País de origem e país anfitrião
A migração e o exílio se apresentam como viagens sem objetivo e sem fim ou percursos impostos pelo destino. Até mesmo os próprios cineastas têm por vezes essa sensação difusa de desenraizamento no país de origem. Na então Alemanha Ocidental, esse drama silencioso se tornou finalmente audível no dia 26 de fevereiro de 1962: no Manifesto de Oberhausen, 26 jovens cineastas, entre eles Edgar Reitz e Alexander Kluge, declararam que não se reconheciam nas obras de diretores veteranos, que se opunham à categoria do Heimatfilm [gênero de filme popular na Alemanha, Suíça e Áustria entre o final dos anos 1940 e início dos anos 1960] e que reivindicavam uma revolução estética e temática.Em um país dividido em dois após a Segunda Guerra Mundial e anteriormente cindido por um regime fascista, que usava a sétima arte como método brutal de propaganda, muitos artistas se sentiram acuados ou supérfluos durante grande parte do século 20. Por isso, alguns cineastas alemães se exilaram em Hollywood (Fritz Lang, Joseph L. Mankiewicz) e deram ali suas até hoje notáveis contribuições ao cinema. O que teria sido do film noir estadunidense sem o Expressionismo alemão? Será que o trabalho do alemão Max Ophüls (A ronda, Lola Montès) teria tido menos esplendor sem os fortes ventos da história que o levaram até a França?
Quem fala e de onde fala?
Essas duas perguntas são de fundamental importância... sendo raramente respondidas de forma inequívoca. Elas são uma preocupação do chamado cinema “europeu” desde a década de 1950. As cicatrizes profundas deixadas pela Segunda Guerra Mundial foram sendo lentamente curadas por iniciativas econômicas – seis países, incluindo a França e a Alemanha Ocidental, assinaram um acordo de carvão e aço em 1951 – e culturais. Era o início das coproduções de filmes europeus, inclusive entre a França e a Itália.Essas alianças, necessárias para reconstruir um setor destruído e se firmar contra a hegemonia dos EUA, desencadearam inúmeras reflexões. A mobilidade que permite cruzar as fronteiras entre países influencia a abordagem dos cineastas? A origem do “produtor majoritário” dita a estética do cineasta de um outro país? O cinema europeu forma um todo coerente ou é, no fundo, só um amálgama de singularidades culturais?

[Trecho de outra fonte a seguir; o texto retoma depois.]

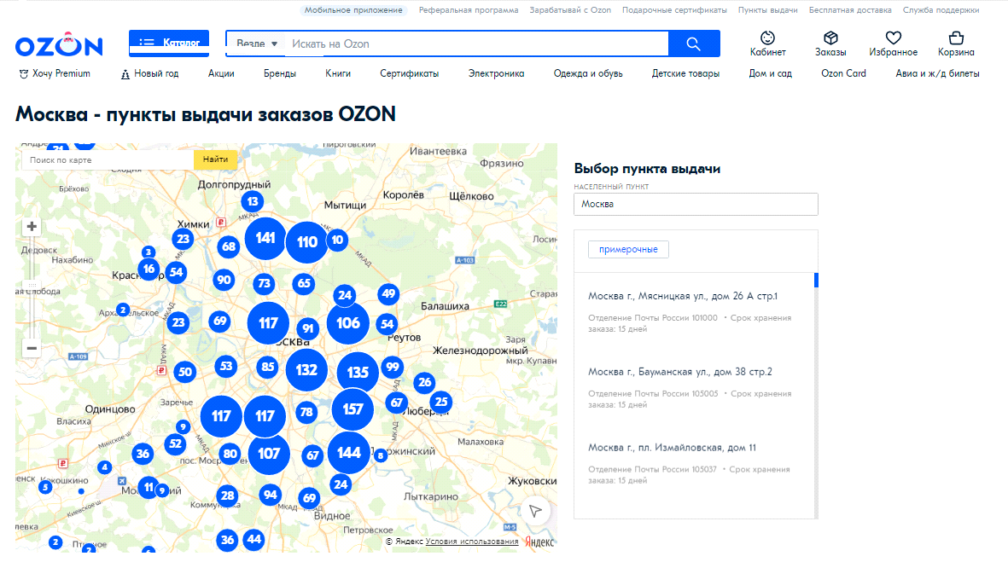
Task: Select the 157 pickup points cluster
Action: (x=353, y=409)
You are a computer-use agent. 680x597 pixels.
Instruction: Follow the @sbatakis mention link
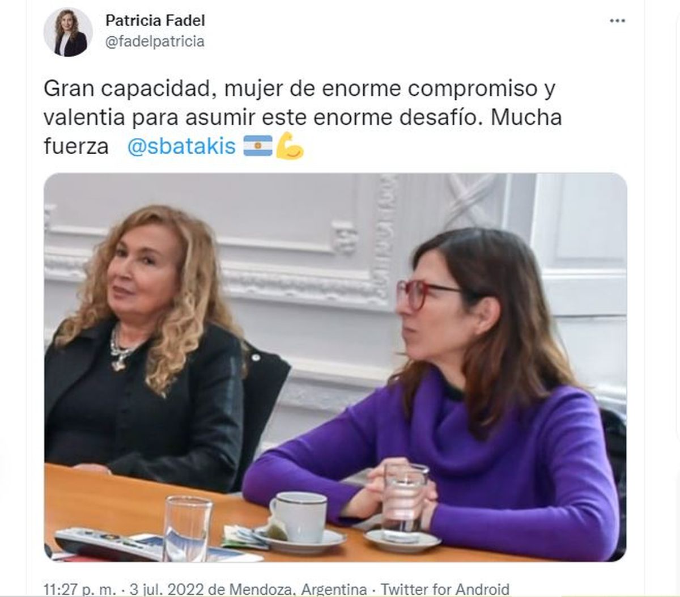pos(181,146)
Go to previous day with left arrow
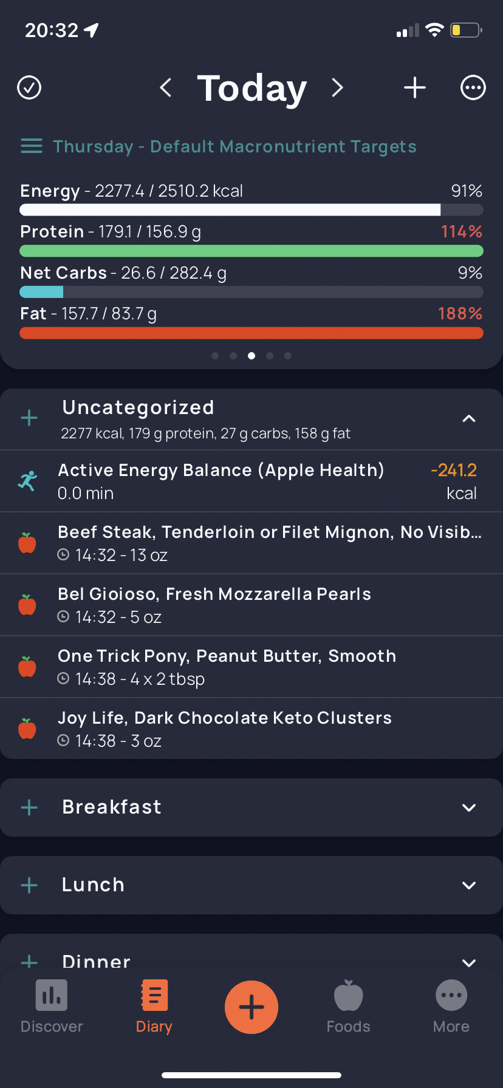The image size is (503, 1088). pos(165,87)
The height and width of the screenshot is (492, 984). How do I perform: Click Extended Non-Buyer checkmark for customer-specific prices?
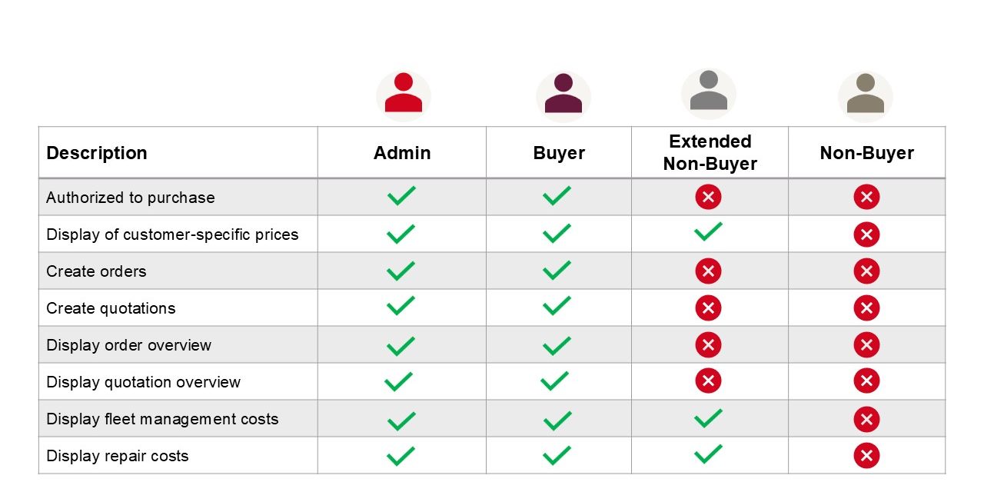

Volker Schlöndorff teve a coragem (ou a imprudência) de filmar Um amor de Swann, de Marcel Proust. Tom Tykwer, inspirado pelo sucesso de Corra, Lola, corra, transformou o romance alemão O perfume, de Patrick Süskind, ambientado na França, em uma coprodução internacional rodada em inglês. Roberto Rossellini (O absolutismo – A ascensão de Luís XIV) e Ettore Scola (O baile, A noite de Varennes), dois famosos cineastas italianos, fizeram filmes importantes sobre a história da... França. E o que dizer de Fatih Akin (Contra a parede, Uma mulher não chora) e Ferzan Ozpetek (As fadas ignorantes, Nuovo Olimpo): um não é menos alemão nem o outro menos italiano por terem ambos ascendência turca.
Às vezes você se pergunta como espectador: Quem está falando? E dependendo de onde o cineasta posiciona sua câmera, ele tem legitimidade para fazer isso? Isso fica especialmente evidente à luz dos filmes: alguns agem como turistas apressados, outros como viajantes respeitosos e atentos, que deixam com que suas condutas sejam perpassadas por suas dúvidas, sem um GPS imposto por um produtor interessado em resultados comerciais. Preferimos os últimos, pois seu “eu” está deslocado, mas não desnorteado.